灯浮標2(2022.2.18)或る依存症の夏から。
その夏。2015年7月には既に債務超過に陥っていたものの、さして危機感を持っていなかった。
それこそが肝要だったわけで。
来る日も来る日もパチンコ。それで穴が埋められるわけは無く、その行動が難病の影響にもあるとは・・・。医者へ行くことをSに勧めたのだが聞く耳は持たなかった。
Sの家の薄暗い部屋の中で、一日中待たされるだけの飼い犬が可愛そうで。
ネットや書籍で調べてみるに、やはりパーキンソン病とギャンブル依存症の関係性は複数で明記されている。Sの場合も例外ではない。

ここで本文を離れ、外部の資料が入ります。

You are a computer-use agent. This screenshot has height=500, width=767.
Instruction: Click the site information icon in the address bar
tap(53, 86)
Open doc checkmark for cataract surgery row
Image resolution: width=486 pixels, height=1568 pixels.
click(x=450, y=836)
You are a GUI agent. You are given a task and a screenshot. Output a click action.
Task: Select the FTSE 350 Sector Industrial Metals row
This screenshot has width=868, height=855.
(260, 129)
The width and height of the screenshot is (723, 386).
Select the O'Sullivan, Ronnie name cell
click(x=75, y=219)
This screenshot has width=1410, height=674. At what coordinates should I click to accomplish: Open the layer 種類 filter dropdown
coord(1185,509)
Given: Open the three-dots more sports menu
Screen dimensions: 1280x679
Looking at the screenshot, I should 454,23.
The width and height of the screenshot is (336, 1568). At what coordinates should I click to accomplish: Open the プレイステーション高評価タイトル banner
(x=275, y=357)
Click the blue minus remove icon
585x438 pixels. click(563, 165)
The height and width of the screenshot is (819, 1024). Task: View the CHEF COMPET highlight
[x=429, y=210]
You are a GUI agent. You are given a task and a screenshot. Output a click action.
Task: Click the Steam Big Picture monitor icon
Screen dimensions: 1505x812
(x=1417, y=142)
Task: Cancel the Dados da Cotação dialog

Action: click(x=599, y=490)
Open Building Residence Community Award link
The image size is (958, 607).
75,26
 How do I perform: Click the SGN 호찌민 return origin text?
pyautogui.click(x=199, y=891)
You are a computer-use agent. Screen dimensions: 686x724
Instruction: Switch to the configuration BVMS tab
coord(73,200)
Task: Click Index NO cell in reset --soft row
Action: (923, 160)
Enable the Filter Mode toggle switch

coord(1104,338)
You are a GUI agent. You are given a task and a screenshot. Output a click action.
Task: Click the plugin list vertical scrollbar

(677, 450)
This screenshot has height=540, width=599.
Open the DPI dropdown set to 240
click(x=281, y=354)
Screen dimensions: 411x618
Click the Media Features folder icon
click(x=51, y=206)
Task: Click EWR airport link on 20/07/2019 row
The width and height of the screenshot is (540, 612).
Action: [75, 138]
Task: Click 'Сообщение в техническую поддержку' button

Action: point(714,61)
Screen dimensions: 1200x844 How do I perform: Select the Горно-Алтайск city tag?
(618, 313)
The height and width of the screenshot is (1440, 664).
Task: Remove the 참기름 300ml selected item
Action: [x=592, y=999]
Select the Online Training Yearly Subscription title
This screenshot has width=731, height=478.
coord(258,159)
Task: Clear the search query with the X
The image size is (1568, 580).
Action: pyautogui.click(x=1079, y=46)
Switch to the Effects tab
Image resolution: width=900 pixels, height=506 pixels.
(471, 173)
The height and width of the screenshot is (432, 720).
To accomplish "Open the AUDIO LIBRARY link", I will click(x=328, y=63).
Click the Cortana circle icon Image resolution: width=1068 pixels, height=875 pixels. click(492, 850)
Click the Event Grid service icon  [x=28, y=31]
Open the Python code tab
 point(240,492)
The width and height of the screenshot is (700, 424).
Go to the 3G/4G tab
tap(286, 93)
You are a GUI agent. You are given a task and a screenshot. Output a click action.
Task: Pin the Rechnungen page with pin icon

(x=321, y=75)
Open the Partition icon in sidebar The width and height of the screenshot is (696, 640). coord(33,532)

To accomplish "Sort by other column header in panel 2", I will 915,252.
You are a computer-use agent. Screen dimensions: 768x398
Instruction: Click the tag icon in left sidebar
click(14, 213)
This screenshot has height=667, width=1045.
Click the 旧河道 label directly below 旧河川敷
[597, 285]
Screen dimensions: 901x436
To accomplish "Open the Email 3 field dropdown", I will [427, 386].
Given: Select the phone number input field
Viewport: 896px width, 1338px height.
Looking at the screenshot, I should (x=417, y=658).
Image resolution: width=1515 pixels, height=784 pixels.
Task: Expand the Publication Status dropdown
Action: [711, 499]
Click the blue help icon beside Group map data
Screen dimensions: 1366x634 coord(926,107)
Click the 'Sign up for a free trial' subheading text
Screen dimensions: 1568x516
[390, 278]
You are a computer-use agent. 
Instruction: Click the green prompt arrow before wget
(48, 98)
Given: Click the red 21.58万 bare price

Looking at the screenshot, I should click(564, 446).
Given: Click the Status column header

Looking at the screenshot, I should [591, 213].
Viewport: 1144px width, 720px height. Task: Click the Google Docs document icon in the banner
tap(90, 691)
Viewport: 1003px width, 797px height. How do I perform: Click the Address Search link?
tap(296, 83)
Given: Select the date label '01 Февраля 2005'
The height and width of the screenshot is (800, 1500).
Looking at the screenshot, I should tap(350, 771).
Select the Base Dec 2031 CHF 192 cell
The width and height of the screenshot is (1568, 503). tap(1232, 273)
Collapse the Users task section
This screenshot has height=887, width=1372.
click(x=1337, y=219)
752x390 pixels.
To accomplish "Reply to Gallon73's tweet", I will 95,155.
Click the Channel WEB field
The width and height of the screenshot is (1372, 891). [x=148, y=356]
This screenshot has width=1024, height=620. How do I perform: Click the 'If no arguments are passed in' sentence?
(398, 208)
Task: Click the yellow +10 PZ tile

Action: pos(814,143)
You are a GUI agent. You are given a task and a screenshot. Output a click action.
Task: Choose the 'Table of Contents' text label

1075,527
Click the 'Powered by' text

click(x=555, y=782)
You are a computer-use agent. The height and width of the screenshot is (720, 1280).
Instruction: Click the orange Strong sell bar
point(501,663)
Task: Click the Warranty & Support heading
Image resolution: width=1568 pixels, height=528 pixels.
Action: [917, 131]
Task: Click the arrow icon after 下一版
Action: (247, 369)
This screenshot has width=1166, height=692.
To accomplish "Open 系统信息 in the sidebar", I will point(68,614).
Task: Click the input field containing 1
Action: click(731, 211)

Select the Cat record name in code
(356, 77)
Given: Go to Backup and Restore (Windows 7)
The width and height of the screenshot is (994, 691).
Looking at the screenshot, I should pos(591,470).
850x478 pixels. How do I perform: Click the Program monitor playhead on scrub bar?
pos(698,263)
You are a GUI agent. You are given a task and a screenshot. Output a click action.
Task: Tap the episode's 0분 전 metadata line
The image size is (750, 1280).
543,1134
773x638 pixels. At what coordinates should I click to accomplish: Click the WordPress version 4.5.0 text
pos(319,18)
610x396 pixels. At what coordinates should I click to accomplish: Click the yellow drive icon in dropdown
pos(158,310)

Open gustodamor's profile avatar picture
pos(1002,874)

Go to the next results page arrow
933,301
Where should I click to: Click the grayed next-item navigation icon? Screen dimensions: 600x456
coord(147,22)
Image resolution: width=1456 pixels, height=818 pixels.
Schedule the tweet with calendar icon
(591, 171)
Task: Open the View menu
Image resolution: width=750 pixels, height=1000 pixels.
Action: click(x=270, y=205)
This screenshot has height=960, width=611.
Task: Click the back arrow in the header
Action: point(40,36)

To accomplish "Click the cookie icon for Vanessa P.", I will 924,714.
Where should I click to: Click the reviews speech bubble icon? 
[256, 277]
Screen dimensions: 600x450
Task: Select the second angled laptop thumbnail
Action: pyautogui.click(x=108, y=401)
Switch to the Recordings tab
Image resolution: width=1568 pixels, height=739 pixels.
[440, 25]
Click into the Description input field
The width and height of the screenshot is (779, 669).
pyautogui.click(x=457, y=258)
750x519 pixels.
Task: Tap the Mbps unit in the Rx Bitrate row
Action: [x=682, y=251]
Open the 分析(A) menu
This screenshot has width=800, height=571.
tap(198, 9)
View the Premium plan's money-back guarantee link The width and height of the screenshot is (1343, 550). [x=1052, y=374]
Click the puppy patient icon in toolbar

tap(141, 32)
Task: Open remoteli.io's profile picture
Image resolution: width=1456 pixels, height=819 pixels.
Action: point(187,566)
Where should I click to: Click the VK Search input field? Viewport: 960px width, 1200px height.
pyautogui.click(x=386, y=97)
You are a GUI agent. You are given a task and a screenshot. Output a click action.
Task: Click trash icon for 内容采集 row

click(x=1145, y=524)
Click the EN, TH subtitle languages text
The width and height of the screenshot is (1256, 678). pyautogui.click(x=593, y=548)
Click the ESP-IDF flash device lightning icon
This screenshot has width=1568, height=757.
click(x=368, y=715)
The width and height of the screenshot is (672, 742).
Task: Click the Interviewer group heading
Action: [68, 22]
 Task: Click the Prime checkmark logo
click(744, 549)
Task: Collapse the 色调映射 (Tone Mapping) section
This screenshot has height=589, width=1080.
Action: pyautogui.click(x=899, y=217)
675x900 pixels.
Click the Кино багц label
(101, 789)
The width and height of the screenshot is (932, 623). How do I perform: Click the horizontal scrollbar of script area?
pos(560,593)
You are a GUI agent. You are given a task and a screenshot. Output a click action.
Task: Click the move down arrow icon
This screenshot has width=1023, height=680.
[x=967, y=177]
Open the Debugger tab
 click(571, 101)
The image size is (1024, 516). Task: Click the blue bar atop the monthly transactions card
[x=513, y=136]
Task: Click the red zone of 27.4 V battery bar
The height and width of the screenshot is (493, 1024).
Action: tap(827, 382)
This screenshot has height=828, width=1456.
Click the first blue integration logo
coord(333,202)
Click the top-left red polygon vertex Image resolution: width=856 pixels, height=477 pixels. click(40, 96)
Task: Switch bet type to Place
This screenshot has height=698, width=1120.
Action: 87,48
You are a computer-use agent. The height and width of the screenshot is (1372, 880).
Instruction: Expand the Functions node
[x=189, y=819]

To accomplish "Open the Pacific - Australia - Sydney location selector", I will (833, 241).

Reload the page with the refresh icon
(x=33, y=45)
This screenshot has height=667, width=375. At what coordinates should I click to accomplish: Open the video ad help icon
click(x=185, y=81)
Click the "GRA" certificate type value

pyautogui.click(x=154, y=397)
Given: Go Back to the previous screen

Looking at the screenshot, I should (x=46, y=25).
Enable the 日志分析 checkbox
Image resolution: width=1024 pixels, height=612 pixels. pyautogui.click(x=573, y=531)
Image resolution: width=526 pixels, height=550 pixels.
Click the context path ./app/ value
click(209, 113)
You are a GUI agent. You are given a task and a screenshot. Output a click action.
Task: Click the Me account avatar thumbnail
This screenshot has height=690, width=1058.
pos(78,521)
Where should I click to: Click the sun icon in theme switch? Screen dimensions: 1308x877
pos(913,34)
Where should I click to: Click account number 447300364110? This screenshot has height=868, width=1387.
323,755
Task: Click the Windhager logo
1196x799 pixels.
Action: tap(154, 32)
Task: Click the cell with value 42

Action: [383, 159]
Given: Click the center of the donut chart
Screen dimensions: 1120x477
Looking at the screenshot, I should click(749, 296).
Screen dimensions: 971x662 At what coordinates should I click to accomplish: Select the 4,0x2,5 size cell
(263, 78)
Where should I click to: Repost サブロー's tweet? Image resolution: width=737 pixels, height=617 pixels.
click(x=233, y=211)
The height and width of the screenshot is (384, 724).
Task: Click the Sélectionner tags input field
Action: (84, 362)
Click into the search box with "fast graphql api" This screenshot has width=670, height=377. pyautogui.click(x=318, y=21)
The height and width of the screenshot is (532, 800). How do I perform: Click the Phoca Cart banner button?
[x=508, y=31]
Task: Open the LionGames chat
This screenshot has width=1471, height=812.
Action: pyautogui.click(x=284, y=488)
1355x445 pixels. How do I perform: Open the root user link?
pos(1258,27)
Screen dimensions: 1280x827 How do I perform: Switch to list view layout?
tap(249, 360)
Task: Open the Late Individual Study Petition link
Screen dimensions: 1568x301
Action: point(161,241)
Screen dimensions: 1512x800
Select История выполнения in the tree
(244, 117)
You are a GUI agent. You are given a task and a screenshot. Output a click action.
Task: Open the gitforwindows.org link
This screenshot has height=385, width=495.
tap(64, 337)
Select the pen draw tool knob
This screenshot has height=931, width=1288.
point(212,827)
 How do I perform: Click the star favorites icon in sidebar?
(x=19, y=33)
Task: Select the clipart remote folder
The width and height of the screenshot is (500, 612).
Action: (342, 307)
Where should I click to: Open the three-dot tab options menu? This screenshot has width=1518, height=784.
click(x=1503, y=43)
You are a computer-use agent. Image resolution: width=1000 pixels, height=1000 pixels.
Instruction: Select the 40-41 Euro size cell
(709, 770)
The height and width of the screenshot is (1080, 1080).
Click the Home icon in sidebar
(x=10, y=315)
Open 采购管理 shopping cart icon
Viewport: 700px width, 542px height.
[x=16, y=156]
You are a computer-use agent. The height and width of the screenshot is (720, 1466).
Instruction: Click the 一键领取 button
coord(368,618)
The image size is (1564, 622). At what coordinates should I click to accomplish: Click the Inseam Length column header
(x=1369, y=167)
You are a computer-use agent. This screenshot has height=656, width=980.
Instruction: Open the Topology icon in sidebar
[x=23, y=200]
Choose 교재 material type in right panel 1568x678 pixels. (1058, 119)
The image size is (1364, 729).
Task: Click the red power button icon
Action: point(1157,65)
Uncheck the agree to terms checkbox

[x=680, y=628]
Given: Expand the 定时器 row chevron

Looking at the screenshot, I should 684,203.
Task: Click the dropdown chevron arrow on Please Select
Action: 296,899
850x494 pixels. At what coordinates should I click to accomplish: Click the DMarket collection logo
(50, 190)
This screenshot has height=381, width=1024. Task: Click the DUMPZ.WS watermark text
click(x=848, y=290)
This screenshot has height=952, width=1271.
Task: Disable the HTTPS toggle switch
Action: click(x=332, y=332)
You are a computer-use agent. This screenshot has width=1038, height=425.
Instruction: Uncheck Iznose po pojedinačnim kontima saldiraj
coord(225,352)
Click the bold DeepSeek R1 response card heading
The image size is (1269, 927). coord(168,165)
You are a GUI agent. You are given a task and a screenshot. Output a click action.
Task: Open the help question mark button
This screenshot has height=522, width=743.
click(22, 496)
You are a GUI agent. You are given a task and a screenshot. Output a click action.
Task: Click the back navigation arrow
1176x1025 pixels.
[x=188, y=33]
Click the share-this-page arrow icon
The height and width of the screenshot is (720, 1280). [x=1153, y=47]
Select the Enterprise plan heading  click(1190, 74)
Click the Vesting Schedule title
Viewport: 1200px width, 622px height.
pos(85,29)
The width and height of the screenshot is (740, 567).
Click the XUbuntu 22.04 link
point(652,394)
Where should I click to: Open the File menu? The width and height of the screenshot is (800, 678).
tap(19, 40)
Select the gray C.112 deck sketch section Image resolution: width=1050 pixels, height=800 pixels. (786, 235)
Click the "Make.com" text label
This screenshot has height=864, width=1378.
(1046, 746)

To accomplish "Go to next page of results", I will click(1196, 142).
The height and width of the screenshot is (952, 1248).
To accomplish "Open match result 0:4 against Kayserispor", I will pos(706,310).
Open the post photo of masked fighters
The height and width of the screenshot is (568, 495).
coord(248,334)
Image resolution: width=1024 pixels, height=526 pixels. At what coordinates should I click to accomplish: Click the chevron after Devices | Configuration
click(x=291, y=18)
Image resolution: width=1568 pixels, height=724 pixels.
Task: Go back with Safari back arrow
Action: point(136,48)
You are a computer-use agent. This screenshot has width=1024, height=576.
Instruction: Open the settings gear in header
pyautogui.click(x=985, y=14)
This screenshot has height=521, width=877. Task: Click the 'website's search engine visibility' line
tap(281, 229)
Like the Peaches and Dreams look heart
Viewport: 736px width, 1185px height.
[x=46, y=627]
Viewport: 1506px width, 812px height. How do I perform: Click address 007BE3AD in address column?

振り返ってみるに、その兆候はその数年前には出ていた。
時系列に沿えば、彼がパーキンソン病と明確に医者から告げられたのが2005年1月。だがその数年前には、体の異変を意識していたようだ。黒板の文字が書きづらい。小さくミミズのようになる。腕の痛み、口元の振顫。そのうち、車の運転時の恐怖感。すくみ足など。それは次第に強さ、頻度を増していく。
忙しい仕事の合間を縫って、医者を転々とする。
その頃からだろうか、定年を数年後に控えて、既にギャンブルにはまりつつあった。地方競馬、中央競馬通い。年に数回、ソウル、プサン、シンガポール、マカオとカジノへも通う。そしてお金は湯水のように流れ去って行った。私は、そのSに乞われて何度か同行(プサン、シンガポール)した。止めるように促すのだが全く聞かない。そして、それを決定的にしたのが、ネットで知り合った人物とのトラブルである。